La majorité des découvertes scientifiques sur la planète Mercure viennent de la sonde spatiale Mariner 10 qui fut lancée le 3 novembre 1973. Elle survola la planète le 29 mars 1974 à une distance de 705 kilomètres de sa surface. Le 21 septembre 1974 elle survola Mercure une seconde fois et une troisième fois, le 16 mars 1975. Au cours de ces visites, plus de 2 700 images furent prises, couvrant 45% de sa surface. Jusque la, les scientifiques n'avaient pas soupçonné que Mercure possède un champ magnétique. Ils pensaient que Mercure étant petite, son noyau s'était solidifié depuis longtemps. La présence d'un champ magnétique indique que la planète possède un noyau ferreux au moins partiellement fondu. Le champ magnétique est généré par la rotation d'un noyau conducteur en fusion, ce qui est connu comme étant l'effet dynamo.

La sonde Mariner 10 a mis en évidence que Mercure possède un champ magnétique de 1% de celui de la Terre. Ce champ magnétique est incliné de 7 degrés par rapport à l'axe de rotation de Mercure et produit une magnétosphère autour de la planète. La cause du champ magnétique est inconnue. Il pourrait être produit par la présence du noyau ferreux partiellement en fusion à l'intérieur de la planète. Une autre source de ce champ pourrait être la magnétisation rémanente dans les roches contenant du fer qui auraient été magnétisés quand la planète était jeune et possédait un fort champ magnétique. Lorsque la planète s'est refroidie et solidifiée une magnétisation rémanente a été conservée.

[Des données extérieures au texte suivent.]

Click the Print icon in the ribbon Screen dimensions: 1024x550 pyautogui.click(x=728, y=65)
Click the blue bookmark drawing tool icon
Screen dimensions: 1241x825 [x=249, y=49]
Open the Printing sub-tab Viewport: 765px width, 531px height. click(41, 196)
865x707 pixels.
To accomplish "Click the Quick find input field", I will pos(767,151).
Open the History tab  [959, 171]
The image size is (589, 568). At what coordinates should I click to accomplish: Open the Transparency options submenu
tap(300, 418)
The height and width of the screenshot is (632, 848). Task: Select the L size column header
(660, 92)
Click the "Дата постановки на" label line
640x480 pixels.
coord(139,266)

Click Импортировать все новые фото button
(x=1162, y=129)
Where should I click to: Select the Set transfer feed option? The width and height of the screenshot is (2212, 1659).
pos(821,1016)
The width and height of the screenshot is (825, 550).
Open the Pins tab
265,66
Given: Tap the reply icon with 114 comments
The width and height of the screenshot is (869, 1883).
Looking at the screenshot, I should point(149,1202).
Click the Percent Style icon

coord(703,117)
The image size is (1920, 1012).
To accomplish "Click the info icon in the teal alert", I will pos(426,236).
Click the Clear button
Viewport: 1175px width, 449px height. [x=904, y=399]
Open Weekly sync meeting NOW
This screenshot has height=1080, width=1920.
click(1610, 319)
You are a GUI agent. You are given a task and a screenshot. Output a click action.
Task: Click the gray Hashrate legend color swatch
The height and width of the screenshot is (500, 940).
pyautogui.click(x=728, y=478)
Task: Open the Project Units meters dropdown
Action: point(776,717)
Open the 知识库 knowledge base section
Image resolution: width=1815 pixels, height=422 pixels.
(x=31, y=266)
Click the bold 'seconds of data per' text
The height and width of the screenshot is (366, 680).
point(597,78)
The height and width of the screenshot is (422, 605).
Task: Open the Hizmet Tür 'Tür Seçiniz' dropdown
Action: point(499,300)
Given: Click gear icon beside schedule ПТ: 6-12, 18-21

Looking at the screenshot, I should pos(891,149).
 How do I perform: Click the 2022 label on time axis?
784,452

Structure interne de Mercure et détail de sa magnétosphère.

Structure interne de Mercure et détail de sa magnétosphère.


Même avant la mission Mariner 10, la grande densité de Mercure était connue. Elle possède une densité de 5.44 g/cm3 laquelle est comparable à celle de la Terre qui est de 5.52g/cm3. Dans un état non compressé la densité de Mercure est de 5.5 g/cm3 alors que celle de la Terre est de seulement 4.0 g/cm3. Cette grande densité est une indication que 60 à 70% du poids de la planète est constitué de métaux et 30% de silicate. Ce qui donne comme rayon du noyau, 75% du rayon de la planète et un volume de 42% de celui de la planète.